Heck, even the 8086/8088 had microcode that performed things in software rather than in hardware! :)
The NEC V20/V30 line thus was more “native” at executing x86 instructions than the intel 808x line ever was.
Before the 80286 (maybe 80186) it didn’t even feature address calculation using dedicated hardware – it had to use the ALU for that (slow).
The Zilog Z80 likewise also used more hardware implemented functions, which made it more “native” at code execution than i8080/i8085.
“On an old 8-bit machine, that program memory was usually an EPROM at the start of its address space”. Commodore 64, old and 8-bit enough? The 6502 starts at the end-of-address-space. Just like 8086, 80186, 80286, 80386 and 80486 processors. And back in the commodore times commercial computers simply had ROM. Not EPROM.
The 6502, coming out of reset, would read the two bytes at FFFE and FFFF, to obtain a 16 bit starting address. (Just like the 68xx it evolved from)
The 68K, coming out of reset, would read the 32 bit word at address 000000 into the program counter, and the next 32 bit word from 000004 into the stack pointer, to get going.
Meanwhile, the 8088 approach was to just start executing at address 0000 in segment FFFF, which if you ironed that out to a flat 20 bit space, would be FFFF0, i.e., the last 16 bytes of the address space, room enough for a couple of instructions, e.g. a jump back to a more convenient location in the ROM.
Of course, in those days, the DRAM refresh usually took care of itself (baked into H/W), or was handled once you init’d your DMA controller. After that, you’d get your interrupt controller and interrupt sources under control, maybe init a video system, and then maybe go for a boot block from a disk.

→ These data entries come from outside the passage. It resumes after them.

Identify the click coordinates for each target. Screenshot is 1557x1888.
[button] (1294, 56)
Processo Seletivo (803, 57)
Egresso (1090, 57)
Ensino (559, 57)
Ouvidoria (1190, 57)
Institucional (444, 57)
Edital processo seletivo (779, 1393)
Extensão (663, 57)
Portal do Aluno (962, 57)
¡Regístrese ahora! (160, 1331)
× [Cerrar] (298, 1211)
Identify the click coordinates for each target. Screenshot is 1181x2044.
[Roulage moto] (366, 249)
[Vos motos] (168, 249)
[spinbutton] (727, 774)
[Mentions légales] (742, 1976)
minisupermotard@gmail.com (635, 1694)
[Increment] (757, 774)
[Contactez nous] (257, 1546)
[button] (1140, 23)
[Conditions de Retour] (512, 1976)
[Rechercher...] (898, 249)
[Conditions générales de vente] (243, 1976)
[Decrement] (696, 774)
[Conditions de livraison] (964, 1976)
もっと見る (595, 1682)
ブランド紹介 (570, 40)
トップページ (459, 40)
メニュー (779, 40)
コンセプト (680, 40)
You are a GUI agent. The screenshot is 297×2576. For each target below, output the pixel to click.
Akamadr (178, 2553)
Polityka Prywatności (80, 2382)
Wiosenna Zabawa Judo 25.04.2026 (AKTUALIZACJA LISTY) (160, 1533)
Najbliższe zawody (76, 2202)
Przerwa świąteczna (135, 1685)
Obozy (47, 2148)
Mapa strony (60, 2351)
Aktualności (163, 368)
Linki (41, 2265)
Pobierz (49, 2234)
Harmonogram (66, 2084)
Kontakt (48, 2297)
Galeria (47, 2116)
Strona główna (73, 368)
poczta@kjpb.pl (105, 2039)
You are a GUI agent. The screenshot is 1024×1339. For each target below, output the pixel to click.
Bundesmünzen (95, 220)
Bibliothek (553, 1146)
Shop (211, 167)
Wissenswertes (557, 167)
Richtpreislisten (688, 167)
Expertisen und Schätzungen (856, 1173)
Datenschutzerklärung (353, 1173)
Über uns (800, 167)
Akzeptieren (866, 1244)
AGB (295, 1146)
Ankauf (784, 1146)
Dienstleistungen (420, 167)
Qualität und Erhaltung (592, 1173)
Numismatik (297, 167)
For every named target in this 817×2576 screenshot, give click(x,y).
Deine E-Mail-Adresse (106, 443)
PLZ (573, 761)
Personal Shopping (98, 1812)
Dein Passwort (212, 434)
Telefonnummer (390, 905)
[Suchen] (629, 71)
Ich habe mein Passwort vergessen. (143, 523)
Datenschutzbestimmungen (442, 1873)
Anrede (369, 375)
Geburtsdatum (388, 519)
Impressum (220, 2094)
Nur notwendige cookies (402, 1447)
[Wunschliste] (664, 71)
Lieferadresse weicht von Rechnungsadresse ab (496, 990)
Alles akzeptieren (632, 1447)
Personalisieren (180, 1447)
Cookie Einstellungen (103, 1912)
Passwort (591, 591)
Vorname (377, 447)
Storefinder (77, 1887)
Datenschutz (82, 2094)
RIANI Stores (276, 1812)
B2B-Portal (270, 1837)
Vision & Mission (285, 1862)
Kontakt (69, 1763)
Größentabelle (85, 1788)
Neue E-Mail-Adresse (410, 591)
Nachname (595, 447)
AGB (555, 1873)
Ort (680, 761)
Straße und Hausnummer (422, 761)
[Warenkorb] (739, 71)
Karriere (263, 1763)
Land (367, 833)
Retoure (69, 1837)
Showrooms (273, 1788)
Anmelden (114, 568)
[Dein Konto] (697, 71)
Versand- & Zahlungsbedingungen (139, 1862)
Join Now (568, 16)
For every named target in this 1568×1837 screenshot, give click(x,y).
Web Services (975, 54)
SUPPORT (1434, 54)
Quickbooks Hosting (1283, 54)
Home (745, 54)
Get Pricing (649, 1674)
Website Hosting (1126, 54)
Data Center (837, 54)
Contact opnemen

The actual CPU took care of all of that. That was when processors were products, that tended to be very well debugged before they hit the market. But then, those products had on the order of 10^3 to 10^4 transistors, so “getting it right” was undoubtedly a lot easier than the situation today. With north of 10^9 transistors, apparently we’re stuck with CPUs that themselves need to be initialized (patched) before running, by some simpler, internalized CPU like the IME or what have you.